Data extracts:
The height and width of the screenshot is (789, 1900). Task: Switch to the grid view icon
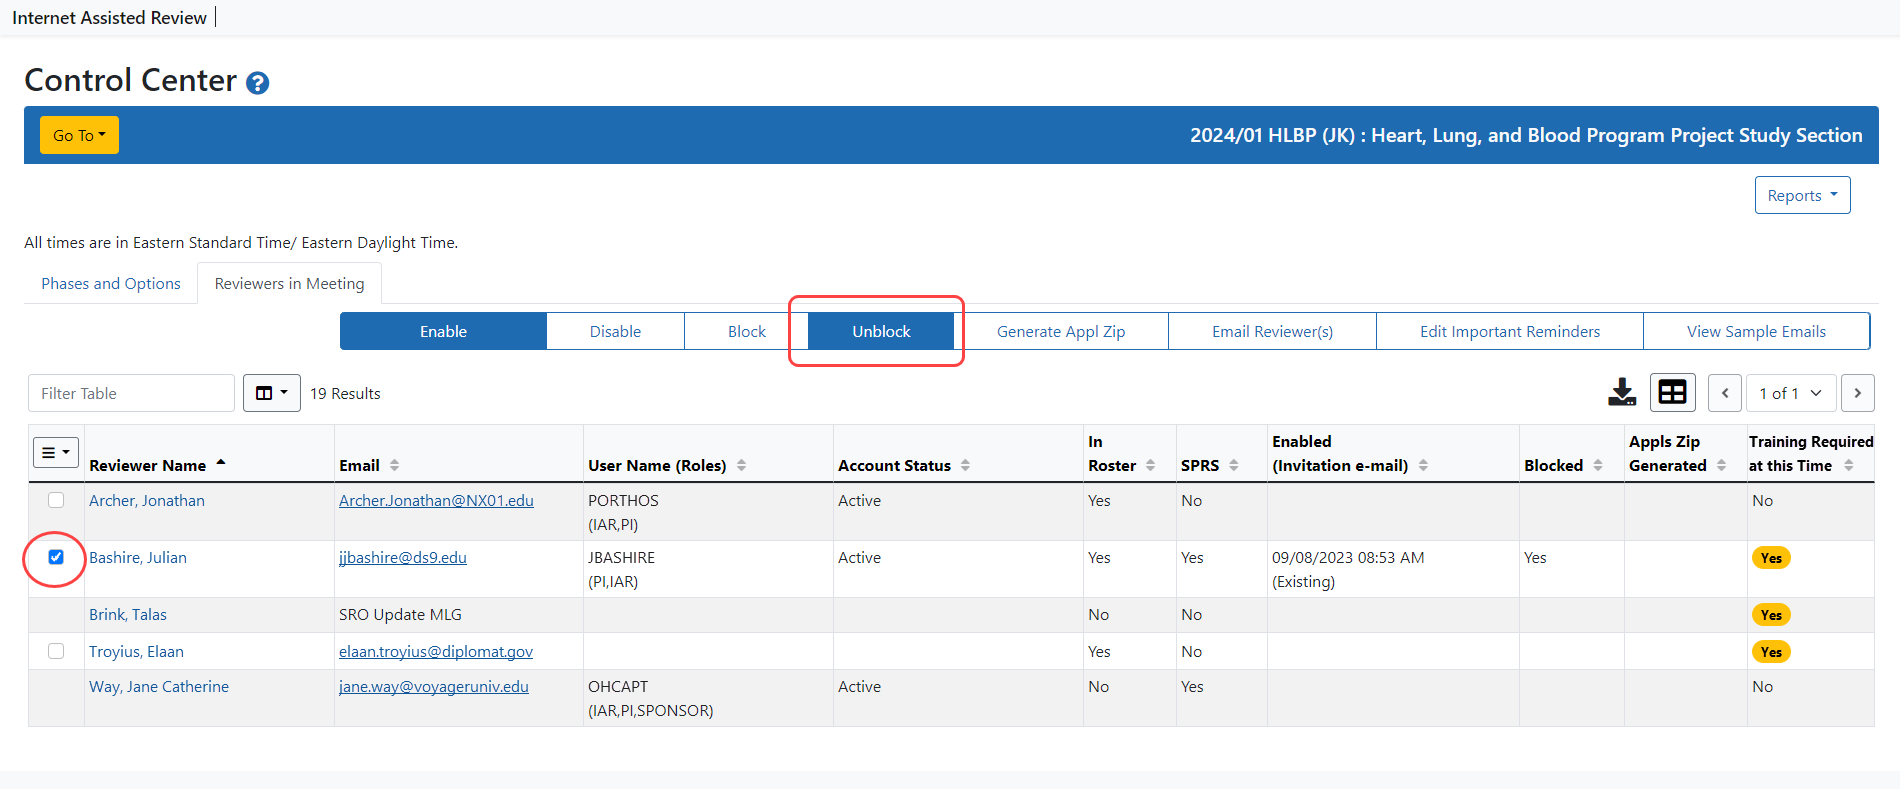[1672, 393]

--

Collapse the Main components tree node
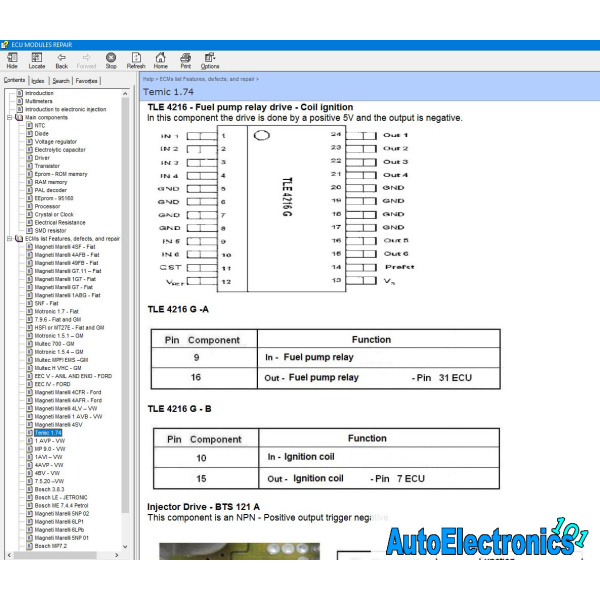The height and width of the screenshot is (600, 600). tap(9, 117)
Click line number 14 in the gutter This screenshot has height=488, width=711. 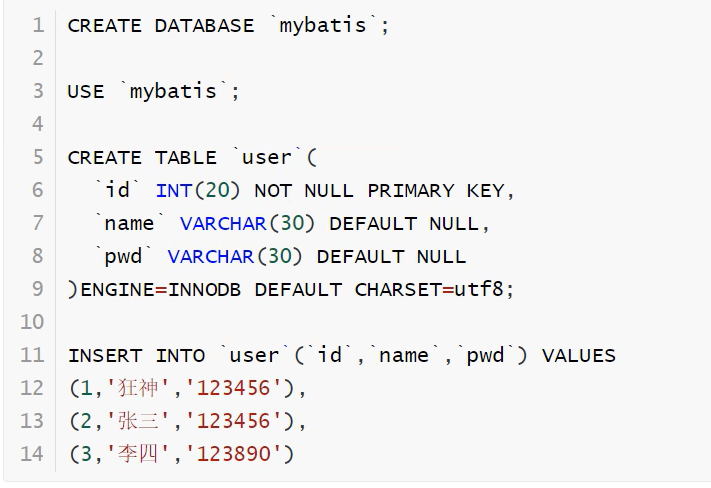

--

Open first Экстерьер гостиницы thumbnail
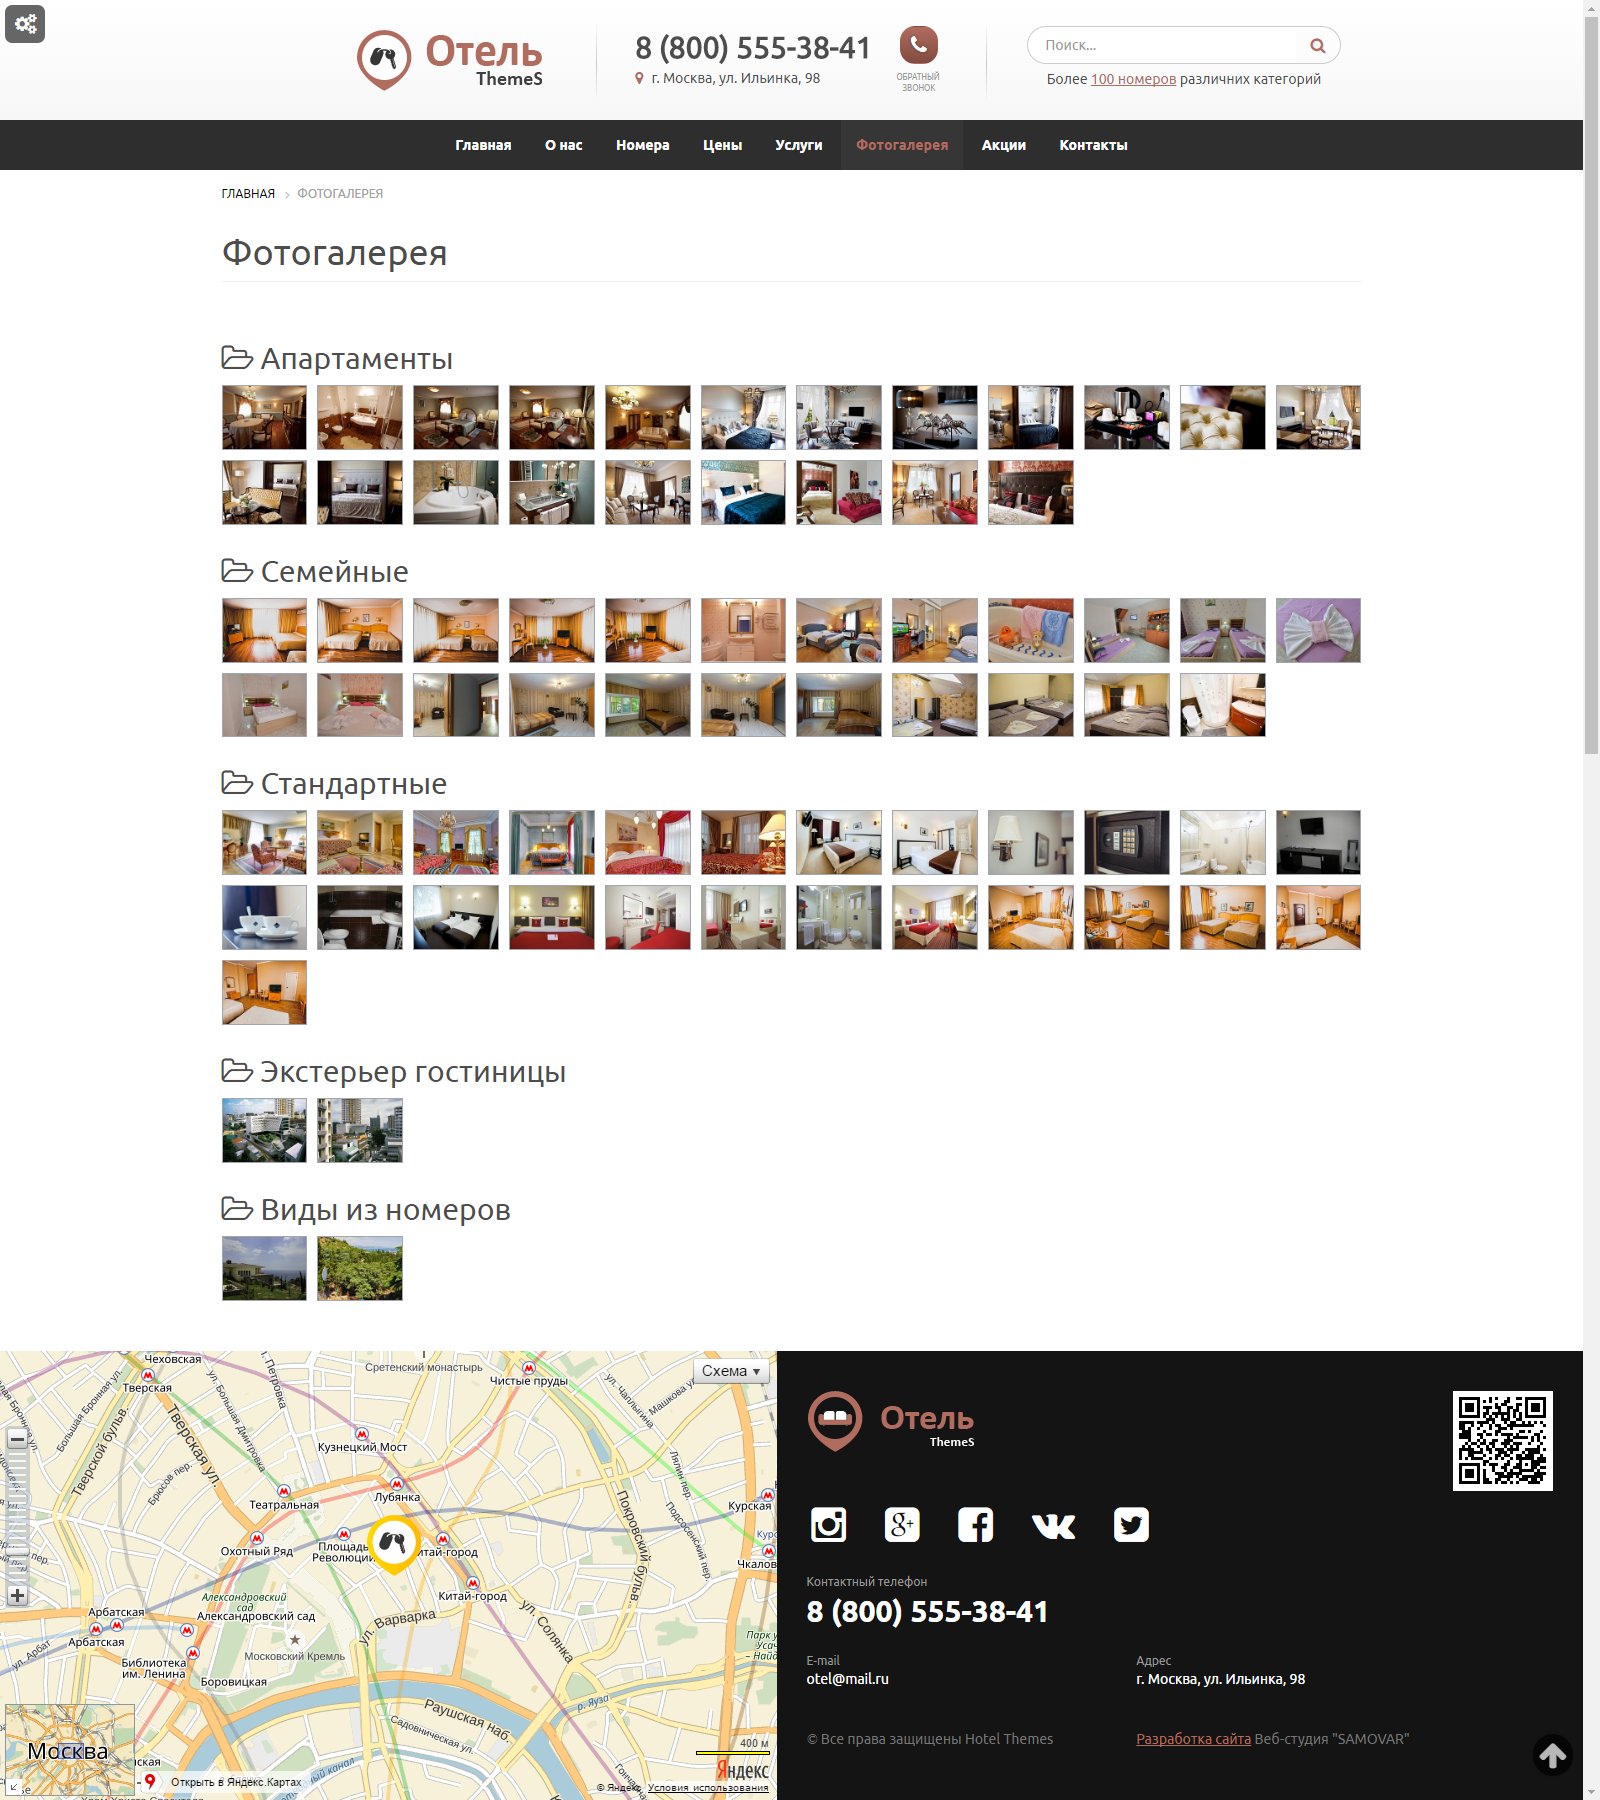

Your assignment: Transcribe exactly the lines above, beginning at the one with "Collapse the Main components tree node" and going up to and including the one with "Click line number". Pictures do not belong in the copy.

Exercise solution:
Collapse the Main components tree node
The height and width of the screenshot is (600, 600). tap(9, 117)
Click line number 14 in the gutter This screenshot has height=488, width=711. 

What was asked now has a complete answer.